Eight years ago, a Canadian citizen named Maher Arar was arrested by federal officials at Kennedy International Airport in New York based on information from Canadian law enforcement — later determined to be incorrect – that he was somehow connected to al Qaeda. After being held in the U.S. for nearly two weeks, the government had him sent to Syria. At Washington’s direction, Arar was detained for nearly a year by the Syrians and, as expected, severely tortured. After he was finally freed, Arar sued the Department of Justice.
His case seeking damages wound its way through the federal courts for years, and just this week came to a shameful end. The U.S. Supreme Court refused to review a lower court dismissal of Arar’s claim, in effect ruling that the U.S. government is permitted to send a person off to be tortured by a surrogate government, based on apparently erroneous information, and never be held accountable. The High Court bought into the Obama Administration’s argument that having to respond to Arar’s allegations in court proceedings might damage our diplomatic relations, could impugn the motives of government officials, and possibly harm “national security.” The federal government has refused to even apologize to Arar for its actions.
The current administration’s invocation of this “state secrets” doctrine to avoid having to respond to lawsuits against it that might prove difficult or embarassing in terms of our national security and diplomatic policies, continues the policy of its predecessor Republican administration.

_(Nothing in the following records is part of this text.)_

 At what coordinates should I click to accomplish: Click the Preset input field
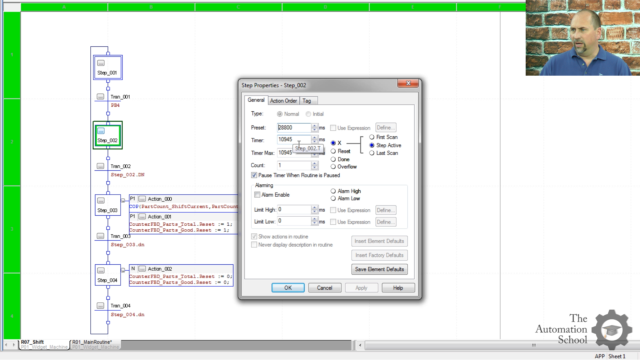tap(294, 128)
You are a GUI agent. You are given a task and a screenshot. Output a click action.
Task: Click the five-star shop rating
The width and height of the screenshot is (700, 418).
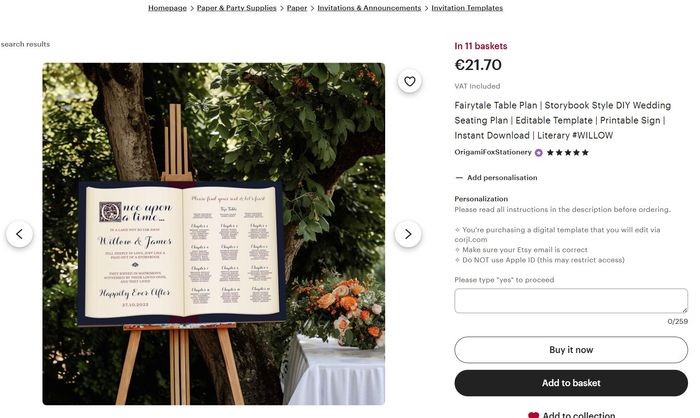pyautogui.click(x=568, y=153)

Mr. Arar has fared considerably better in Canada. Our northern neighbor has admitted its error, officially apologized to Arar, and compensated him $10.2 million. Interestingly, the United States has a Bill of Rights designed to protect individuals against being treated in a manner such as Arar suffered; however, such rights mean little without judges with the courage and understanding to back them up. The lesson here? If you’re going to be sent somewhere to be tortured, you’re better off being sent there by the Canadian government than the U.S.